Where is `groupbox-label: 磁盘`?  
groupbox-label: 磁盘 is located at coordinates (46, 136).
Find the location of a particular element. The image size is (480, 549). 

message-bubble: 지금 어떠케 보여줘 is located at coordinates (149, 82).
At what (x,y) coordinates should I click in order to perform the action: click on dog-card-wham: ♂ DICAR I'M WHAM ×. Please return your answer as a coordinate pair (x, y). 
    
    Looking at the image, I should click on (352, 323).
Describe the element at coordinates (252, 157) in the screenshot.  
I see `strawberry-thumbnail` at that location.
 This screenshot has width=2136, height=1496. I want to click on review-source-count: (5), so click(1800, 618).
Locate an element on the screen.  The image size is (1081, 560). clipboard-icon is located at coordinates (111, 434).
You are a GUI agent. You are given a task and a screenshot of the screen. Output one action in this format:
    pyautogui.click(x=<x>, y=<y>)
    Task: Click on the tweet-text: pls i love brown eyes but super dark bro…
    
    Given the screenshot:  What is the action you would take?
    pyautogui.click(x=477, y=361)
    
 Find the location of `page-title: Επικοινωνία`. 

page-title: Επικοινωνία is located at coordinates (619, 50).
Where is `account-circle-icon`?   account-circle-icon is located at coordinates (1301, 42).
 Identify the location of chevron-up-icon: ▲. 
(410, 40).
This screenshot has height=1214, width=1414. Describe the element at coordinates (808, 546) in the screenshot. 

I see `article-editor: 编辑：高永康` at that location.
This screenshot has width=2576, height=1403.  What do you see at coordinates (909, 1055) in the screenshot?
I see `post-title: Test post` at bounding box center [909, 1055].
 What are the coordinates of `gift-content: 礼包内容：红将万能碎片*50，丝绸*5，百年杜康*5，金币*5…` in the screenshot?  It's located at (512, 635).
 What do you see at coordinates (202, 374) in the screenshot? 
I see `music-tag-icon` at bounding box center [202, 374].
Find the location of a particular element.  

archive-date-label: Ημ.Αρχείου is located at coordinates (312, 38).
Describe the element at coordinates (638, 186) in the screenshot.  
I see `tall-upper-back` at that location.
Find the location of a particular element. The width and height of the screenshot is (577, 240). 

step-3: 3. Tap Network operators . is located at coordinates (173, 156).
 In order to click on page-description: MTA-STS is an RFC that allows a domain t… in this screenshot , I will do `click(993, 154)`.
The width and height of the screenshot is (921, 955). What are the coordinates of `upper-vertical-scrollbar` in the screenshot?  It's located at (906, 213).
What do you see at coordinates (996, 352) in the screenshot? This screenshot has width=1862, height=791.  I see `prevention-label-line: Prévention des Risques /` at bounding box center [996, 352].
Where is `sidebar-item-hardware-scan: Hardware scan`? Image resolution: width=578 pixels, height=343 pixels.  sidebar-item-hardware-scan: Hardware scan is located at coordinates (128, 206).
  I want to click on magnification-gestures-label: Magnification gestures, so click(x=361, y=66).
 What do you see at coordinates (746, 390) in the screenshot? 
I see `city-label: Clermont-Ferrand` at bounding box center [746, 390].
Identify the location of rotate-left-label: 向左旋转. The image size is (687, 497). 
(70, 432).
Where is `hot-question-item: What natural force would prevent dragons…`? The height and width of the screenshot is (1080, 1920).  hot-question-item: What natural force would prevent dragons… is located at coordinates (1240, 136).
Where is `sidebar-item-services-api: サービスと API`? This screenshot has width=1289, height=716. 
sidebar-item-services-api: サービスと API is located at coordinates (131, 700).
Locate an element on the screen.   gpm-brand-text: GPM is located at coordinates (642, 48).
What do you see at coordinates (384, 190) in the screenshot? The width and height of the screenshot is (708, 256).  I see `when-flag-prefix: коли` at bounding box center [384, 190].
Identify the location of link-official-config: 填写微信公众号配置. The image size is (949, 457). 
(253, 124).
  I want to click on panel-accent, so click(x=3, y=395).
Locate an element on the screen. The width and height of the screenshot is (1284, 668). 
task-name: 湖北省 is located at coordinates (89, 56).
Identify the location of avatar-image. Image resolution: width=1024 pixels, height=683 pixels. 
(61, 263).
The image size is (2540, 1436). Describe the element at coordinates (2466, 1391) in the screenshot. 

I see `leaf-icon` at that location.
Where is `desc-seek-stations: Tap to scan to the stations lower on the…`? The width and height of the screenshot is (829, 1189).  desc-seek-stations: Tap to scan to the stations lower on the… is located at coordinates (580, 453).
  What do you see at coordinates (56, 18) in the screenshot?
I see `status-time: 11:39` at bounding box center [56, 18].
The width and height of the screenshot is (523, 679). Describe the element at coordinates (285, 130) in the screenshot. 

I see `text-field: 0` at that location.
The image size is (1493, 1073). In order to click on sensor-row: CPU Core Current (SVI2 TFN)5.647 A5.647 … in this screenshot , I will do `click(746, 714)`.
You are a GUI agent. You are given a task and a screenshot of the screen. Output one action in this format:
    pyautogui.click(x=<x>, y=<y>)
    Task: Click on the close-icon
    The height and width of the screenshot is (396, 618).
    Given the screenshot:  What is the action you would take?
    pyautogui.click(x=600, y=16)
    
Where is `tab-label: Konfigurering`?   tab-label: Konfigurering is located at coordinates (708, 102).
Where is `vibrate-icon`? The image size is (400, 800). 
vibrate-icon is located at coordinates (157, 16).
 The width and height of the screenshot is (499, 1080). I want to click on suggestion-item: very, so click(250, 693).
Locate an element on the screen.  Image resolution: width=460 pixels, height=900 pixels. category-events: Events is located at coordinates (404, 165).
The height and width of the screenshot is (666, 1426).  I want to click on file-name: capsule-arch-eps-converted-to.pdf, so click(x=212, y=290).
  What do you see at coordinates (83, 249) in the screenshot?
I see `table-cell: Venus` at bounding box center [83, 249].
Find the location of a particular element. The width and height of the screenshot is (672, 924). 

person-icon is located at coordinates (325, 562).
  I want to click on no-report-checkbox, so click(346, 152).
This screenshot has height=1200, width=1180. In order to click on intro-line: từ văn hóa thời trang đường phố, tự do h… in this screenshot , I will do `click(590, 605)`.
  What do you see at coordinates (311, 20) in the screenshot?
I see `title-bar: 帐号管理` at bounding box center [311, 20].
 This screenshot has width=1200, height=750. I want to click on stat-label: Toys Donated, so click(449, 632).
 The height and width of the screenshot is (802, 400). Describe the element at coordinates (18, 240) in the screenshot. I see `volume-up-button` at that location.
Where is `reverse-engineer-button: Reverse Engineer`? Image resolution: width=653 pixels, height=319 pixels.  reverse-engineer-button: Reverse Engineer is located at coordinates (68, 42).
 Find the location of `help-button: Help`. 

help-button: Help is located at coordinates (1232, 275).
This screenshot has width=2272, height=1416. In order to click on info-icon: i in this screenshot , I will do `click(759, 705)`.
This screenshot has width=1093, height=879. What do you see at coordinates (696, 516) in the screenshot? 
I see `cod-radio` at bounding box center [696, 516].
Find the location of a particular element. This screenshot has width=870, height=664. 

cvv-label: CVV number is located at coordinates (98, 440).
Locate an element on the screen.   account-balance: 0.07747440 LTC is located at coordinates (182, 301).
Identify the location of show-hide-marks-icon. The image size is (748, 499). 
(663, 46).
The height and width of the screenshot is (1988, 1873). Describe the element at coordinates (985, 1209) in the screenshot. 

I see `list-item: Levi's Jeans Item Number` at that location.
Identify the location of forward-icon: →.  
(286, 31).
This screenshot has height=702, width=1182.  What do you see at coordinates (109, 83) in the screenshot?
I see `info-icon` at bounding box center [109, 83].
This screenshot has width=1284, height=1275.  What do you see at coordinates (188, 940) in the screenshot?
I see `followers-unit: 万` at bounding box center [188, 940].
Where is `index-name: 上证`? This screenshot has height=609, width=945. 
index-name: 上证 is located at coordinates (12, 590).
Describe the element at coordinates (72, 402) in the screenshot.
---
Convert the lines above into a JSON list of strings, with one string for each line and the blank lines left out.

[
  "Where is `groupbox-label: 磁盘`?  ",
  "groupbox-label: 磁盘 is located at coordinates (46, 136).",
  "Find the location of a particular element. The image size is (480, 549). ",
  "message-bubble: 지금 어떠케 보여줘 is located at coordinates (149, 82).",
  "At what (x,y) coordinates should I click in order to perform the action: click on dog-card-wham: ♂ DICAR I'M WHAM ×. Please return your answer as a coordinate pair (x, y). ",
  "    Looking at the image, I should click on (352, 323).",
  "Describe the element at coordinates (252, 157) in the screenshot.  ",
  "I see `strawberry-thumbnail` at that location.",
  " This screenshot has width=2136, height=1496. I want to click on review-source-count: (5), so click(1800, 618).",
  "Locate an element on the screen.  The image size is (1081, 560). clipboard-icon is located at coordinates (111, 434).",
  "You are a GUI agent. You are given a task and a screenshot of the screen. Output one action in this format:",
  "    pyautogui.click(x=<x>, y=<y>)",
  "    Task: Click on the tweet-text: pls i love brown eyes but super dark bro…",
  "    Given the screenshot:  What is the action you would take?",
  "    pyautogui.click(x=477, y=361)",
  " Find the location of `page-title: Επικοινωνία`. ",
  "page-title: Επικοινωνία is located at coordinates (619, 50).",
  "Where is `account-circle-icon`?   account-circle-icon is located at coordinates (1301, 42).",
  " Identify the location of chevron-up-icon: ▲. ",
  "(410, 40).",
  "This screenshot has height=1214, width=1414. Describe the element at coordinates (808, 546) in the screenshot. ",
  "I see `article-editor: 编辑：高永康` at that location.",
  "This screenshot has width=2576, height=1403.  What do you see at coordinates (909, 1055) in the screenshot?",
  "I see `post-title: Test post` at bounding box center [909, 1055].",
  " What are the coordinates of `gift-content: 礼包内容：红将万能碎片*50，丝绸*5，百年杜康*5，金币*5…` in the screenshot?  It's located at (512, 635).",
  " What do you see at coordinates (202, 374) in the screenshot? ",
  "I see `music-tag-icon` at bounding box center [202, 374].",
  "Find the location of a particular element.  ",
  "archive-date-label: Ημ.Αρχείου is located at coordinates (312, 38).",
  "Describe the element at coordinates (638, 186) in the screenshot.  ",
  "I see `tall-upper-back` at that location.",
  "Find the location of a particular element. The width and height of the screenshot is (577, 240). ",
  "step-3: 3. Tap Network operators . is located at coordinates (173, 156).",
  " In order to click on page-description: MTA-STS is an RFC that allows a domain t… in this screenshot , I will do `click(993, 154)`.",
  "The width and height of the screenshot is (921, 955). What are the coordinates of `upper-vertical-scrollbar` in the screenshot?  It's located at (906, 213).",
  "What do you see at coordinates (996, 352) in the screenshot? This screenshot has width=1862, height=791.  I see `prevention-label-line: Prévention des Risques /` at bounding box center [996, 352].",
  "Where is `sidebar-item-hardware-scan: Hardware scan`? Image resolution: width=578 pixels, height=343 pixels.  sidebar-item-hardware-scan: Hardware scan is located at coordinates (128, 206).",
  "  I want to click on magnification-gestures-label: Magnification gestures, so click(x=361, y=66).",
  " What do you see at coordinates (746, 390) in the screenshot? ",
  "I see `city-label: Clermont-Ferrand` at bounding box center [746, 390].",
  "Identify the location of rotate-left-label: 向左旋转. The image size is (687, 497). ",
  "(70, 432).",
  "Where is `hot-question-item: What natural force would prevent dragons…`? The height and width of the screenshot is (1080, 1920).  hot-question-item: What natural force would prevent dragons… is located at coordinates (1240, 136).",
  "Where is `sidebar-item-services-api: サービスと API`? This screenshot has width=1289, height=716. ",
  "sidebar-item-services-api: サービスと API is located at coordinates (131, 700).",
  "Locate an element on the screen.   gpm-brand-text: GPM is located at coordinates (642, 48).",
  "What do you see at coordinates (384, 190) in the screenshot? The width and height of the screenshot is (708, 256).  I see `when-flag-prefix: коли` at bounding box center [384, 190].",
  "Identify the location of link-official-config: 填写微信公众号配置. The image size is (949, 457). ",
  "(253, 124).",
  "  I want to click on panel-accent, so click(x=3, y=395).",
  "Locate an element on the screen. The width and height of the screenshot is (1284, 668). ",
  "task-name: 湖北省 is located at coordinates (89, 56).",
  "Identify the location of avatar-image. Image resolution: width=1024 pixels, height=683 pixels. ",
  "(61, 263).",
  "The image size is (2540, 1436). Describe the element at coordinates (2466, 1391) in the screenshot. ",
  "I see `leaf-icon` at that location.",
  "Where is `desc-seek-stations: Tap to scan to the stations lower on the…`? The width and height of the screenshot is (829, 1189).  desc-seek-stations: Tap to scan to the stations lower on the… is located at coordinates (580, 453).",
  "  What do you see at coordinates (56, 18) in the screenshot?",
  "I see `status-time: 11:39` at bounding box center [56, 18].",
  "The width and height of the screenshot is (523, 679). Describe the element at coordinates (285, 130) in the screenshot. ",
  "I see `text-field: 0` at that location.",
  "The image size is (1493, 1073). In order to click on sensor-row: CPU Core Current (SVI2 TFN)5.647 A5.647 … in this screenshot , I will do `click(746, 714)`.",
  "You are a GUI agent. You are given a task and a screenshot of the screen. Output one action in this format:",
  "    pyautogui.click(x=<x>, y=<y>)",
  "    Task: Click on the close-icon",
  "    The height and width of the screenshot is (396, 618).",
  "    Given the screenshot:  What is the action you would take?",
  "    pyautogui.click(x=600, y=16)",
  "Where is `tab-label: Konfigurering`?   tab-label: Konfigurering is located at coordinates (708, 102).",
  "Where is `vibrate-icon`? The image size is (400, 800). ",
  "vibrate-icon is located at coordinates (157, 16).",
  " The width and height of the screenshot is (499, 1080). I want to click on suggestion-item: very, so click(250, 693).",
  "Locate an element on the screen.  Image resolution: width=460 pixels, height=900 pixels. category-events: Events is located at coordinates (404, 165).",
  "The height and width of the screenshot is (666, 1426).  I want to click on file-name: capsule-arch-eps-converted-to.pdf, so click(x=212, y=290).",
  "  What do you see at coordinates (83, 249) in the screenshot?",
  "I see `table-cell: Venus` at bounding box center [83, 249].",
  "Find the location of a particular element. The width and height of the screenshot is (672, 924). ",
  "person-icon is located at coordinates (325, 562).",
  "  I want to click on no-report-checkbox, so click(346, 152).",
  "This screenshot has height=1200, width=1180. In order to click on intro-line: từ văn hóa thời trang đường phố, tự do h… in this screenshot , I will do `click(590, 605)`.",
  "  What do you see at coordinates (311, 20) in the screenshot?",
  "I see `title-bar: 帐号管理` at bounding box center [311, 20].",
  " This screenshot has width=1200, height=750. I want to click on stat-label: Toys Donated, so click(449, 632).",
  " The height and width of the screenshot is (802, 400). Describe the element at coordinates (18, 240) in the screenshot. I see `volume-up-button` at that location.",
  "Where is `reverse-engineer-button: Reverse Engineer`? Image resolution: width=653 pixels, height=319 pixels.  reverse-engineer-button: Reverse Engineer is located at coordinates (68, 42).",
  " Find the location of `help-button: Help`. ",
  "help-button: Help is located at coordinates (1232, 275).",
  "This screenshot has width=2272, height=1416. In order to click on info-icon: i in this screenshot , I will do `click(759, 705)`.",
  "This screenshot has width=1093, height=879. What do you see at coordinates (696, 516) in the screenshot? ",
  "I see `cod-radio` at bounding box center [696, 516].",
  "Find the location of a particular element. This screenshot has width=870, height=664. ",
  "cvv-label: CVV number is located at coordinates (98, 440).",
  "Locate an element on the screen.   account-balance: 0.07747440 LTC is located at coordinates (182, 301).",
  "Identify the location of show-hide-marks-icon. The image size is (748, 499). ",
  "(663, 46).",
  "The height and width of the screenshot is (1988, 1873). Describe the element at coordinates (985, 1209) in the screenshot. ",
  "I see `list-item: Levi's Jeans Item Number` at that location.",
  "Identify the location of forward-icon: →.  ",
  "(286, 31).",
  "This screenshot has height=702, width=1182.  What do you see at coordinates (109, 83) in the screenshot?",
  "I see `info-icon` at bounding box center [109, 83].",
  "This screenshot has width=1284, height=1275.  What do you see at coordinates (188, 940) in the screenshot?",
  "I see `followers-unit: 万` at bounding box center [188, 940].",
  "Where is `index-name: 上证`? This screenshot has height=609, width=945. ",
  "index-name: 上证 is located at coordinates (12, 590).",
  "Describe the element at coordinates (72, 402) in the screenshot."
]